Navy crews sequestered in a Halifax hotel to reduce COVID-19 risks before departure

Navy members headed out to sea on two ships are being sequestered in a Halifax hotel in an "extremely cautious" step to ensure they aren’t exposed to COVID-19 before departure.

Decision affects HMCS Moncton, HMCS Ville de Quebec and a Cyclone helicopter air detachment

The crew of HMCS Moncton will be sequestered in a Halifax hotel before heading out to sea. (Patricia Kandiurin)

Navy members headed out to sea are being sequestered in a Halifax hotel in an "extremely cautious" step to ensure they aren't exposed to COVID-19 before departure.

Rear Admiral Craig Baines, commander of Maritime Forces Atlantic, addressed families and military members in a statement Monday.

"I realize this decision will be very challenging for our sailors and their families. In many ways, it will be like they have left on deployment, while in reality they will be very close by," Baines said.

He said the arrangements must be made to "maintain the preparedness" of crews on ready-duty ships HMCS Moncton and HMCS Ville de Quebec, along with a Cyclone helicopter air detachment.

Given the unknowns of how long the country will be dealing with the COVID-19 pandemic, Baines said the navy must "remain ready to respond, if and when, we are tasked to directly support our fellow Canadians."

The ships will be ready to respond on short notice to "coastal communities who might need a helping hand," a Department of National Defence spokesperson said in an email Monday.

'Tough decisions need to be made'

Until now, Baines said these members have been home with their families and practising physical distancing like all other citizens.

To reduce the risk of infection for these members, Baines said he's decided to sequester the crews in a Halifax hotel for 14 days.

None of the crew members have tested positive for COVID-19 as of Monday, and the military has assessed them as low-risk for getting the virus given their actions so far.

But Baines said this move gives them the best chance of avoiding a community spread within one of the ships, should someone contract the novel coronavirus at the last minute through normal interactions with their family.

When the two weeks are up, Baines said the crews will depart for sea in "anticipation of future taskings." The length of their sea time will be determined later as the military tracks the regional and national situation, Baines said.

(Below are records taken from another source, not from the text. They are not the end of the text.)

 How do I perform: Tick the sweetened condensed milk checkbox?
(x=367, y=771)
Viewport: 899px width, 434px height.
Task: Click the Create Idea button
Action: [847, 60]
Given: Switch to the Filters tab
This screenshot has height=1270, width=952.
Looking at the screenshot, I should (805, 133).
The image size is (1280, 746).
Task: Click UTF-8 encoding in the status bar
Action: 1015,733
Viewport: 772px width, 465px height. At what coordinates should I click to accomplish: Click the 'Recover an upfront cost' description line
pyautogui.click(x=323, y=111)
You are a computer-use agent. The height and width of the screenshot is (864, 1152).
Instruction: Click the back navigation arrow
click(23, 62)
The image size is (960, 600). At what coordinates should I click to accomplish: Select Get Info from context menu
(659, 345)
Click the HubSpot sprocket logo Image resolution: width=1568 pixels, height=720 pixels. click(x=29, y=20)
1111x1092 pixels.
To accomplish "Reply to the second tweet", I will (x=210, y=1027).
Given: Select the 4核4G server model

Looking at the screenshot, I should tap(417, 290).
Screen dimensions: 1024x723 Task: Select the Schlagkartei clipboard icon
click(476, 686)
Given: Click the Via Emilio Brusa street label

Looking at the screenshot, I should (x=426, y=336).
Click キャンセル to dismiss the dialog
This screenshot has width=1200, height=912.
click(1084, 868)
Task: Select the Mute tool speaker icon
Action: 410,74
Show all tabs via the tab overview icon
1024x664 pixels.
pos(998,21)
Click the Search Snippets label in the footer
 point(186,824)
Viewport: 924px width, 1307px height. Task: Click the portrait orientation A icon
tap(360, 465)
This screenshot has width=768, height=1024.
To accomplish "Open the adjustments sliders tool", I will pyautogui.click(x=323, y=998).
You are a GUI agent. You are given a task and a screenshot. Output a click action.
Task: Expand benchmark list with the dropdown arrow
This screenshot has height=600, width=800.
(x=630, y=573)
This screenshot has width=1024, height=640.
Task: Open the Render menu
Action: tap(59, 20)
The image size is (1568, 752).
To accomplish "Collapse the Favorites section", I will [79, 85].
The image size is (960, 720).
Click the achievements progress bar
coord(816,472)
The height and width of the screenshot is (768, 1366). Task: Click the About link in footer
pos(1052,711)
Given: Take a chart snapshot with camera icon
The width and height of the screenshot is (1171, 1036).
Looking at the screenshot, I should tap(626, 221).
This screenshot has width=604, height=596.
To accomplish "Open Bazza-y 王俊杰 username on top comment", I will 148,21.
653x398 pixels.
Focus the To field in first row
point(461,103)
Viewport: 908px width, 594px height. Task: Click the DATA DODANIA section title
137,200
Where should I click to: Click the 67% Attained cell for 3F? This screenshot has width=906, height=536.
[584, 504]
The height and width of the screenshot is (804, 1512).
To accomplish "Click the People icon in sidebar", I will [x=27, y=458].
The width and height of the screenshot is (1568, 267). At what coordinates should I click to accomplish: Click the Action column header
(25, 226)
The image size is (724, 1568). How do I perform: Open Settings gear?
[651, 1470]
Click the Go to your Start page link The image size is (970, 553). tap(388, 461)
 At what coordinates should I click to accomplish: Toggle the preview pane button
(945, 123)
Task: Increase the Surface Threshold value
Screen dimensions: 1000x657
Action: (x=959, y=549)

"Tough decisions need to be made in order to preserve the Royal Canadian Navy's ability to assist the civilian authorities and Canadians during this pandemic," Baines said.

The navy is still working on an exact date to move people into the hotel, but Baines said it will not happen before Wednesday.

He added the members themselves were given advance notice so they could help their families get support plans in place.